### Short task
Continue the review of Believe's debut album below, picking up after its last sentence.

### Extract

-------------------------

With the imminent release of Believe's fifth album "The warmest sun in winter" (due in April 2013), this would seem an opportune time to investigate the roots of this fine Polish band. It is fortuitous then that their début album "Hope to see another day" has just been remastered and re-released, complete with a couple of bonus tracks.

Founded by Mirek Gil (Collage, Satellite, Mr Gil), Believe's foundations in symphonic and neo-prog are augmented by the unique sounds of Satomi 's violin contributions. Looking back on the album, Gil notes that it was recorded after he had taken a lengthy break from music, returning with an "extreme hunger" for playing the guitar. Consequently, the album is structured around his legendary talents with many fine solos and some deliciously heavy riffs. The songwriting is dominated by Mirek Gil, with Robert Sieradzki providing the lyrics throughout (all in English). The only other writing credit goes to lead singer Tomek Rozycki for his contribution to ""Don't tell me".

Tracks such as the back to back "Needles in my brain" and "Liar" offer fine examples of Gil's highly melodic lead guitar style, the latter building to a magnificent crescendo. "Pain" highlights a different side of the band, with acoustic guitar and lush keyboards combining in a relatively sparser but highly atmospheric slower number. The closing (title) track is also the longest at around 12 minutes, the song remaining in the band's live set to this day.

-------------------------

### Raw data
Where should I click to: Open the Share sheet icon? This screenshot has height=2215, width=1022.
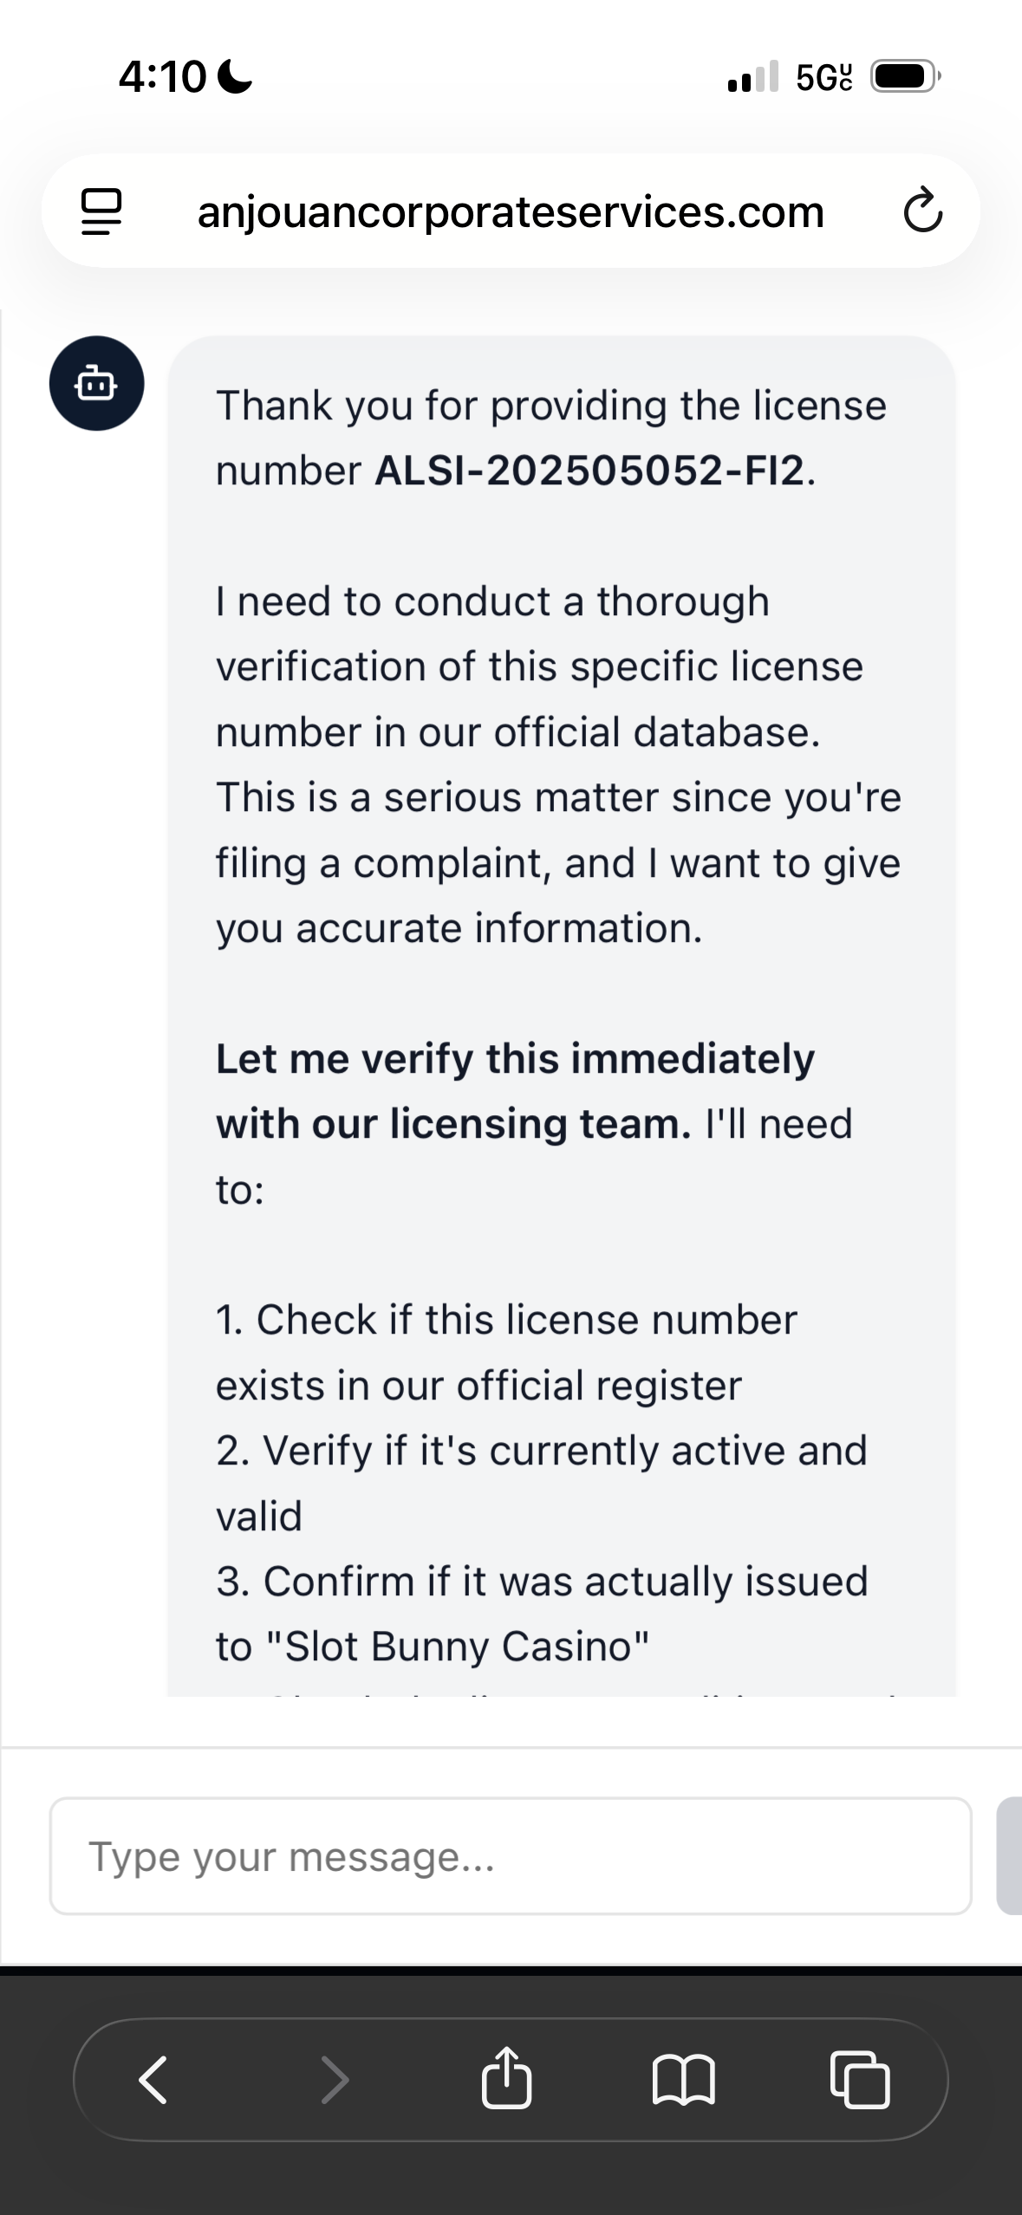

-------------------------

### Result
The two bonus tracks on the 2013 remaster are live versions of "Liar " and "Pain" recorded in Konin, Poland in 2006, not long after the album's release. Even so, both have noticeably different arrangements, primarily in respect of the lead guitar and the violin.

At the time of its release in 2006, some who had followed Gil's career felt that this album was a bit too different for their tastes. Subsequent albums have proved beyond doubt that Believe was a natural progression for the man, and that the prog tenets to which he subscribes remain firmly in place. Looking at this album in retrospect, there is much to recommend it, both in a prog context and simply in terms of what an excellent album it is.